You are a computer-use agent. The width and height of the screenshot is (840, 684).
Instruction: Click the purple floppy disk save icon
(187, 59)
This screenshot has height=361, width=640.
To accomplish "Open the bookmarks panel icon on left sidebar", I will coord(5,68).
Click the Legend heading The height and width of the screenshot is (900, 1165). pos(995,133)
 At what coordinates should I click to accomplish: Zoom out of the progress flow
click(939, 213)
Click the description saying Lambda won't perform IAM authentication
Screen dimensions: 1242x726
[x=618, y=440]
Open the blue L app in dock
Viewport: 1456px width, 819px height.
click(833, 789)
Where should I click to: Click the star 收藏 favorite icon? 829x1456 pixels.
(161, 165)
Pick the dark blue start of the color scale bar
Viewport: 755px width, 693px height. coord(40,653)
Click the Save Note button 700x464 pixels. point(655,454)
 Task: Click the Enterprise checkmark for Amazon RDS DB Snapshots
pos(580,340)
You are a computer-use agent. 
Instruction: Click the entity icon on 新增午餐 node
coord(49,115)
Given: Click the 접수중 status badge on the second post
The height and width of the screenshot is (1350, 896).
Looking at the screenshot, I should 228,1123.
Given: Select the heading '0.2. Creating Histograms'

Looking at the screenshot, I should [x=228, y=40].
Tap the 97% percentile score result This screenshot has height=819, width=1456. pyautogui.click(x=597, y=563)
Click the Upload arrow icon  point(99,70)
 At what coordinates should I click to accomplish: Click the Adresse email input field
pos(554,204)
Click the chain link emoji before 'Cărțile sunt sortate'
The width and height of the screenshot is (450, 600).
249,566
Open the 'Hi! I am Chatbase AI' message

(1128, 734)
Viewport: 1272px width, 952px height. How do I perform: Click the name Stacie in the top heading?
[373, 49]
★ ★ ★ ★
PROBLEM TO WORK ON:
Rewrite the rows above so that every "icon" becomes "symbol", with everything else unchanged.

THE COMPLETED TASK:
You are a computer-use agent. The width and height of the screenshot is (840, 684).
Instruction: Click the purple floppy disk save symbol
(187, 59)
This screenshot has height=361, width=640.
To accomplish "Open the bookmarks panel symbol on left sidebar", I will coord(5,68).
Click the Legend heading The height and width of the screenshot is (900, 1165). pos(995,133)
 At what coordinates should I click to accomplish: Zoom out of the progress flow
click(939, 213)
Click the description saying Lambda won't perform IAM authentication
Screen dimensions: 1242x726
[x=618, y=440]
Open the blue L app in dock
Viewport: 1456px width, 819px height.
click(833, 789)
Where should I click to: Click the star 收藏 favorite symbol? 829x1456 pixels.
(161, 165)
Pick the dark blue start of the color scale bar
Viewport: 755px width, 693px height. coord(40,653)
Click the Save Note button 700x464 pixels. point(655,454)
 Task: Click the Enterprise checkmark for Amazon RDS DB Snapshots
pos(580,340)
You are a computer-use agent. 
Instruction: Click the entity symbol on 新增午餐 node
coord(49,115)
Given: Click the 접수중 status badge on the second post
The height and width of the screenshot is (1350, 896).
Looking at the screenshot, I should 228,1123.
Given: Select the heading '0.2. Creating Histograms'

Looking at the screenshot, I should [x=228, y=40].
Tap the 97% percentile score result This screenshot has height=819, width=1456. pyautogui.click(x=597, y=563)
Click the Upload arrow symbol  point(99,70)
 At what coordinates should I click to accomplish: Click the Adresse email input field
pos(554,204)
Click the chain link emoji before 'Cărțile sunt sortate'
The width and height of the screenshot is (450, 600).
249,566
Open the 'Hi! I am Chatbase AI' message

(1128, 734)
Viewport: 1272px width, 952px height. How do I perform: Click the name Stacie in the top heading?
[373, 49]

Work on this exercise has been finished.